My gym hiatus made me excited to get back into it once I got back to San Diego. Yesterday I really wanted to get to the gym, but a hectic day got in the way. I wound up hiking with Harley right before the sun set instead, so today was my first day back at the gym. I did a circuit workout that had me dripping sweat for 90 glorious minutes. I <3 endorphins from a great workout!
Dinner
This evening I made a recipe from the Skinny Bitch cookbook that I’ve had a few times before, curried chickpea cakes. I adjusted a few ingredient proportions from the original recipe, and thoroughly enjoyed this dinner:
Makes 10
Ingredients:
- 1 15-oz can chickpeas, drained and rinsed
- 1 green onion stalk, both white & green parts, sliced
- 1/3 c light coconut milk
- 2 TSP sugar
- 1/2 c breadcrumbs
- 1 TSP curry powder
- 1/2 TSP ground nutmeg
- 1/2 TSP ground cumin
- 2/3 c brown rice, cooked
- 1/2 TSP salt
- 2-4 TBSP of sesame oil *In order to keep the calorie count down, I used 2 TBSP of oil instead of the recommended 1/4 c. Nutrition content is based on my oil usage.
In a large food processor, combine the chickpeas and green onions and pulse until combined.
Transfer to a large mixing bowl. Add the coconut milk, sugar, breadcrumbs, curry powder, nutmeg and cumin. Stir together with a wooden spoon until well combined, then add in rice and salt. Mold into 10 patties.
Heat half the oil in a large saute pan over medium heat. Add 5 of the patties, and saute until they’re golden brown on the bottom. Flip and repeat on the other side. Repeat this process with the remaining 5 patties.

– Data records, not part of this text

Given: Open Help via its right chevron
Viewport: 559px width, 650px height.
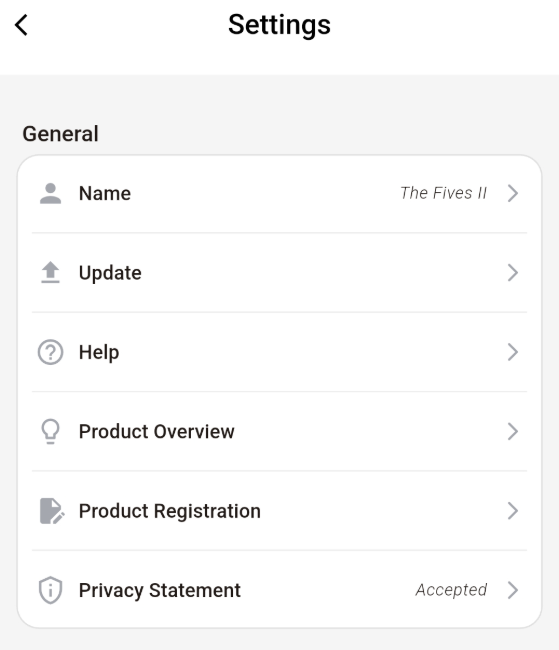Looking at the screenshot, I should 513,352.
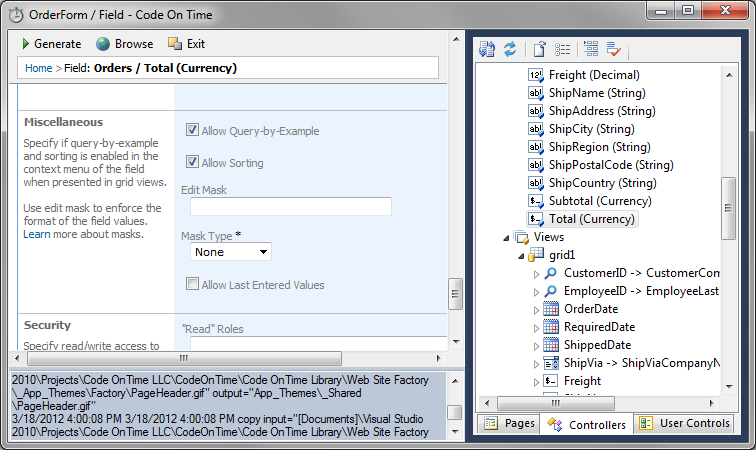Image resolution: width=756 pixels, height=450 pixels.
Task: Follow the Home breadcrumb link
Action: click(x=39, y=68)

Transfer to a paper-towel-lined plate to drain off any excess oil.
Nutrition stats per cake: 110 calories, 4 g fat, 3 g protein, 15 g carbs
Dress the chickpea cakes up however you like. I ate mine over a bed of raw spinach with sliced avocado and tomato, drizzled with a touch of blackberry balsamic vinegar and sprinkled with sesame seeds:
It was a delicious and nutritious meal!